- _Instructions to follow_:
Reproduce the items word for word, beginning at the line that contains "Viewport: 356px width, 771px" and continuing through the last of the items. Omit the pictures from your copy.

Items from a data collection:
---

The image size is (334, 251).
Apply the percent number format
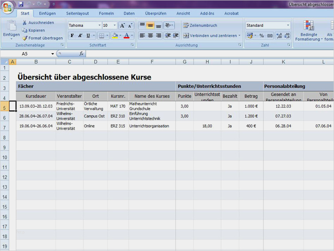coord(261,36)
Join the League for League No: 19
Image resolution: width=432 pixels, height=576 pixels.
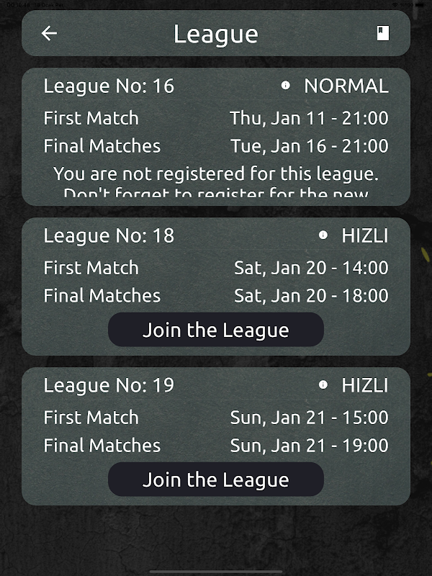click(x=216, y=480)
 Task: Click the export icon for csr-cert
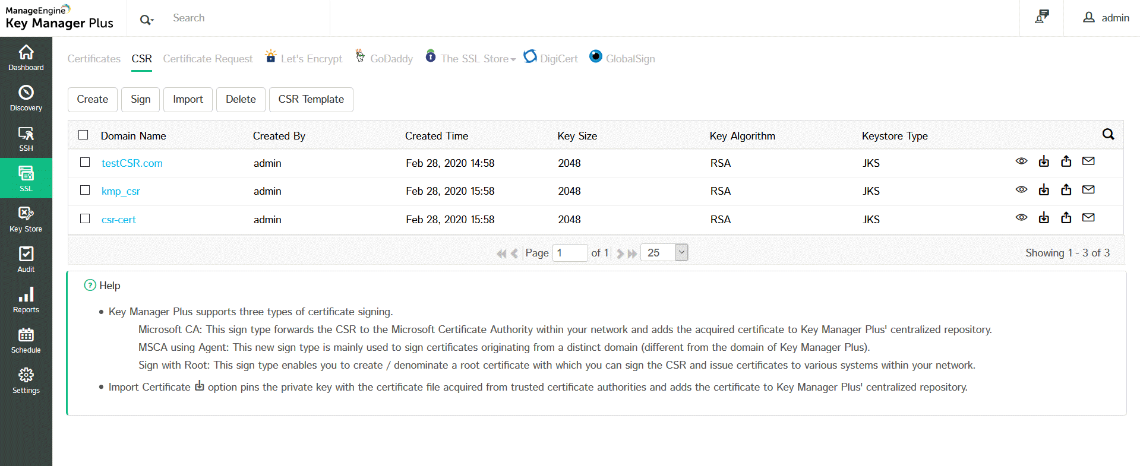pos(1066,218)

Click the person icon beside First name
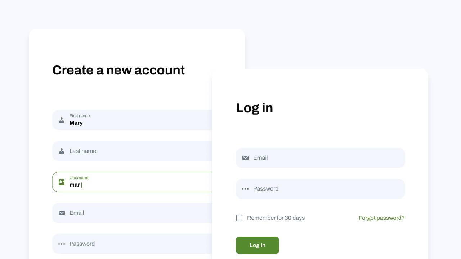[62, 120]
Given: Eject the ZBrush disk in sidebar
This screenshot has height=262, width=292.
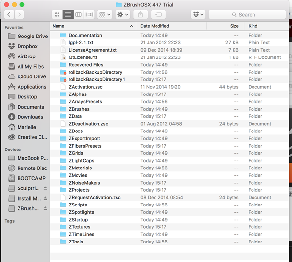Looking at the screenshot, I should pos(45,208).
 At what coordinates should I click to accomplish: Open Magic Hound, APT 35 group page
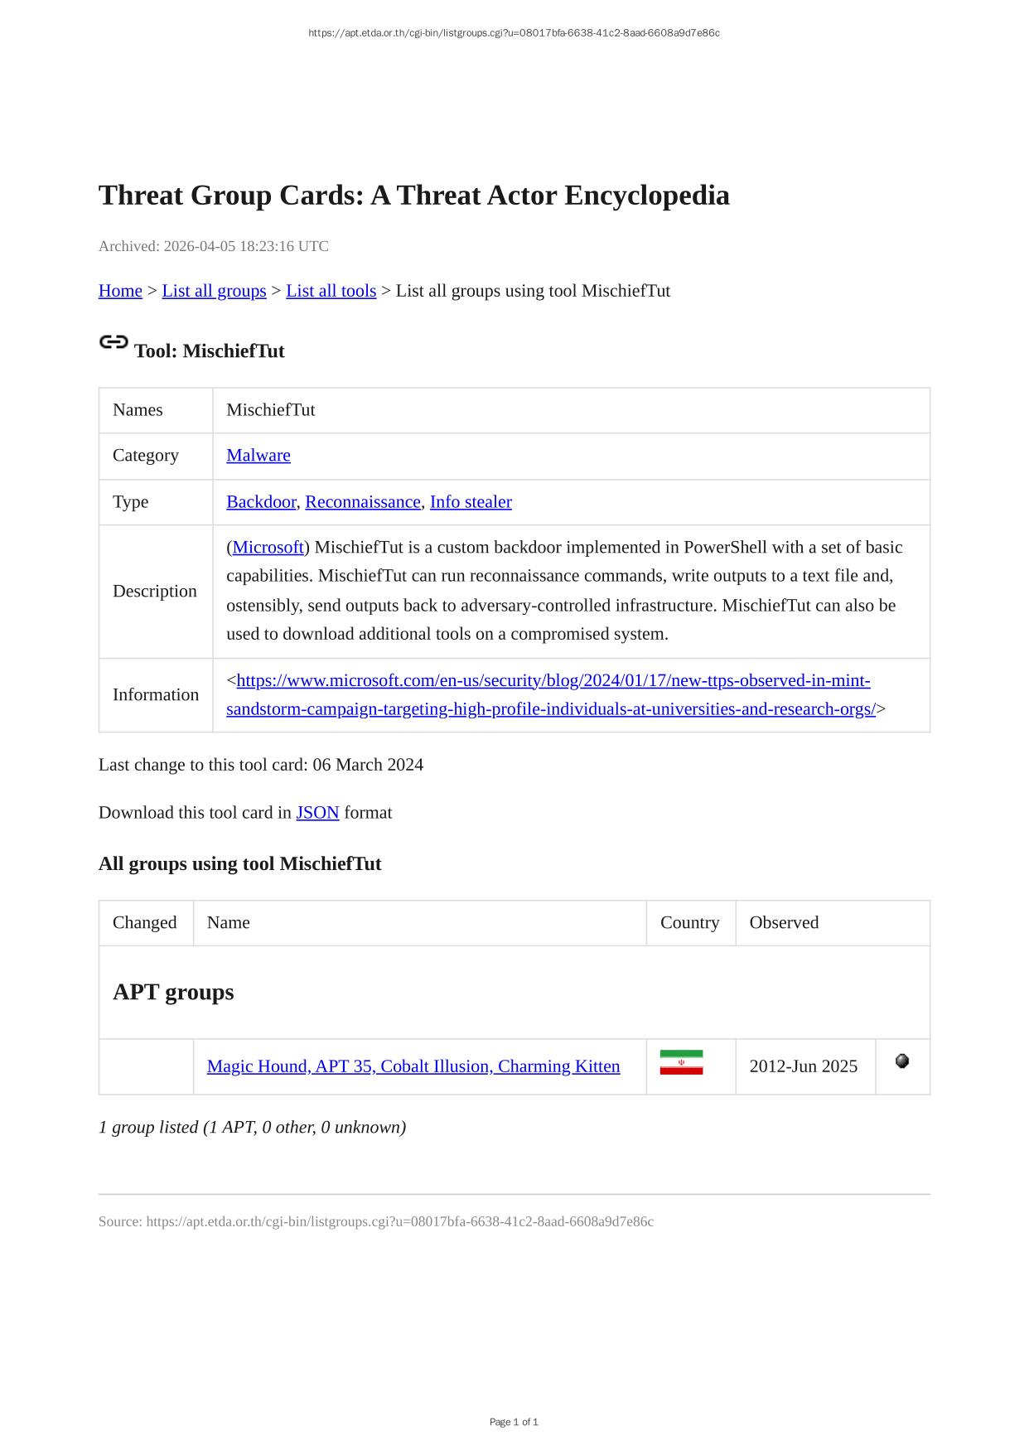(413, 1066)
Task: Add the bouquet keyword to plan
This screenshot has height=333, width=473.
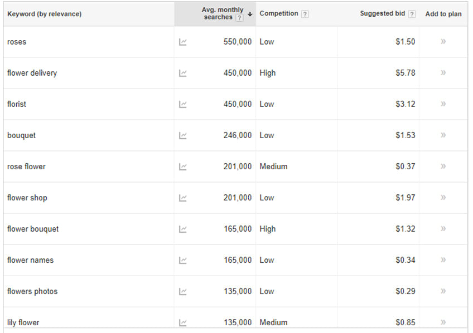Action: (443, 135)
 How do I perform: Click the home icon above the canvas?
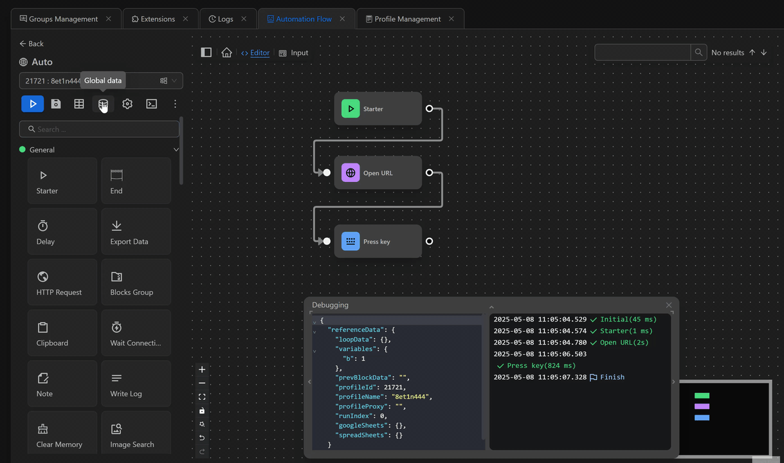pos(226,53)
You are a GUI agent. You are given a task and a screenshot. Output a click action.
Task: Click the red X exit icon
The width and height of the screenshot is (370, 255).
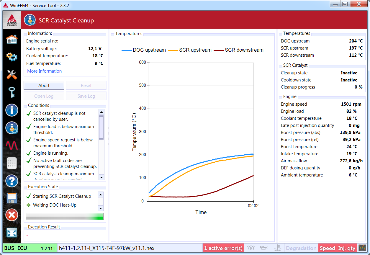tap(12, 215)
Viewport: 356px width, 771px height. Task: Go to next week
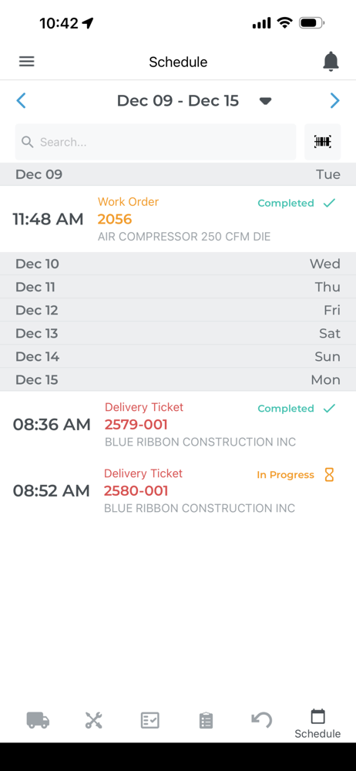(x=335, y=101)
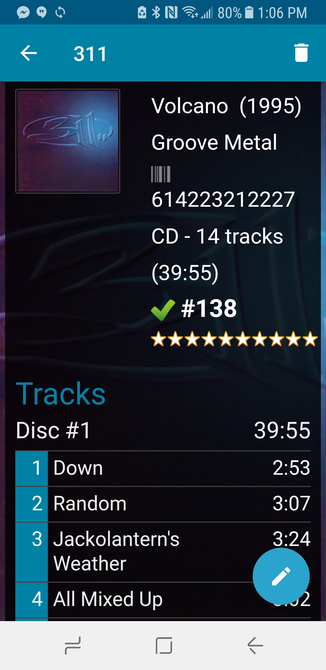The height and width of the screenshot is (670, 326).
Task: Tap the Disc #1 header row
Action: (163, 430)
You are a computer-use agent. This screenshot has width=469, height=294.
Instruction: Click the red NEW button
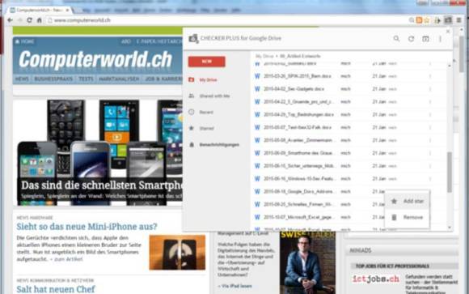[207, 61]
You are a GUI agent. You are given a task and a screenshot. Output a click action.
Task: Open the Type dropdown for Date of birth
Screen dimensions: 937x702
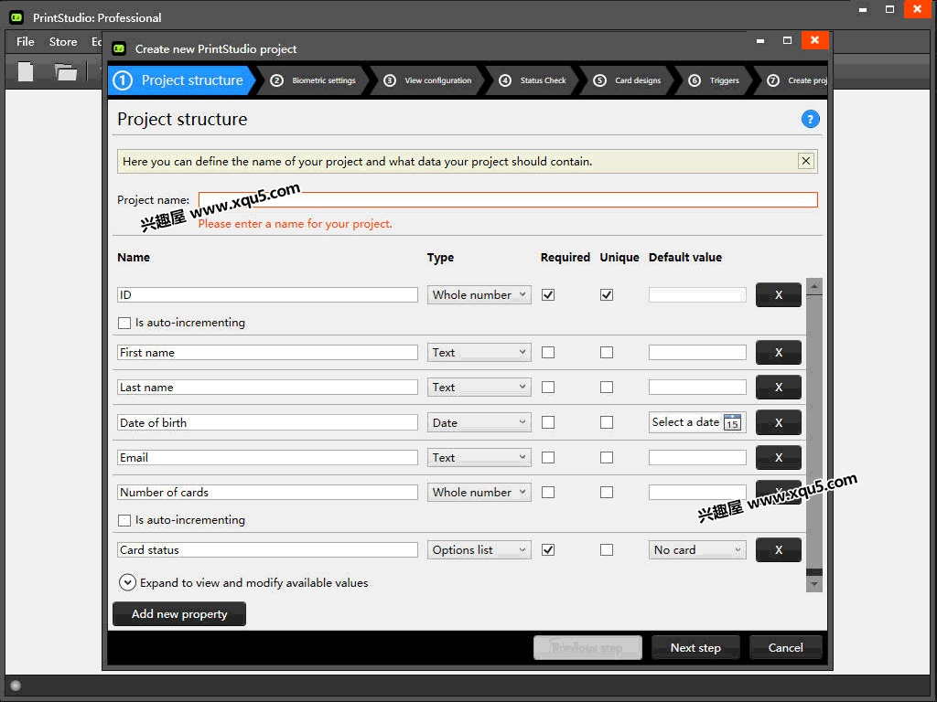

---

- _Response_:
Viewport: 356px width, 771px height. Task: Go to next week
(x=335, y=101)
The height and width of the screenshot is (670, 326).
Task: Tap the Disc #1 header row
Action: (163, 430)
You are a computer-use agent. This screenshot has width=469, height=294.
Instruction: Click the red NEW button
[207, 61]
You are a GUI agent. You are given a task and a screenshot. Output a click action.
Task: Open the Type dropdown for Date of birth
Screen dimensions: 937x702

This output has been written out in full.